В течение следующих трех дней погода стояла сносная, слегка подмораживало, и работа пошла лучше. Можно было бы выгонять приличную “надницу” (дневной заработок), но этому препятствовал своего рода тормоз, находившийся в механизме нашей группы. Дело в том, что с нами, пятью подпоручиками, выразил желание отправиться на обрешту училищный адъютант, капитан Арнольд, — человек неуживчивый и неприятный. Хотя ему самому в ту пору не было и тридцати лет, сойтись ближе с молодыми офицерами он не умел или не хотел, любил при всяком удобном случае, а то и просто от плохого настроения “напоминать”, “ставить на место”, “подтягивать” — вообще держал себя так, чтобы мы чувствовали, что он нам не ровня. Это еще куда ни шло в казарме — там его старшинство было неоспоримо, — но совершенно нелепо выглядело на работе, где молодежь превосходила его и в сноровке, и в проявлениях товарищества. Естественно, его общество не доставляло нам никакого удовольствия, но отказать было неудобно, и мы его с собою взяли, а он со своей стороны сумел заставить нас горько об этом пожалеть.

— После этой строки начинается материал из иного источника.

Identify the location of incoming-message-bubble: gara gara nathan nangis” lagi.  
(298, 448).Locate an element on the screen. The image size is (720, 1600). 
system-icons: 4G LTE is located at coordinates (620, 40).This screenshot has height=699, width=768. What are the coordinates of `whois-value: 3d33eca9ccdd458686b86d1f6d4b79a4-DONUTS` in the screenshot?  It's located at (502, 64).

Работал он медленно и вяло, брюзжал и портил настроение всем остальным. Приписывая это его “старости”, мы деликатно старались в полную силу не гнать, но все же он далеко отставал, задерживая работу других. Наконец Земсков115, самый дюжий из всех, закончив полосу в то время, когда Арнольд не дошел еще и до половины своей, направился на помощь последнему. Но едва он воткнул в землю лопату, адъютант перестал копать и прошипел:
— Вы что, желаете этим показать, что я плохо работаю?
— И в мыслях того не имел, — ответил Земсков. — Но мы работаем артелью, и, если я свою полосу закончил раньше других, не стоять же мне теперь сложа руки!
— Я прекрасно понимаю, почему вы свою полосу кончили раньше других: гнали нарочно и лезли из кожи, чтобы показать, что я не в состоянии с вами тягаться! Ну что ж, извините, я в батраки не готовился. На этой почве охотно уступаю вам пальму первенства, да и самую почву тоже. Честь имею кланяться, господа!
— Да полно, Олег Максимилианович, никто из нас и не думал... — попробовал я поправить дело, но Арнольд сразу оборвал меня:
— Я вам, подпоручик Каратеев, не Олег Максимилианович, а господин капитан! Понятно?
— Не совсем. В подобной обстановке величание по чинам мне кажется не особенно уместным.
— Так вот, пусть не кажется! Здесь вам не Совдепия — ни чинопочитание, ни уставы не отменены. Забываться начали, милостивый государь! Да потрудитесь смирно стать, когда со старшим разговариваете!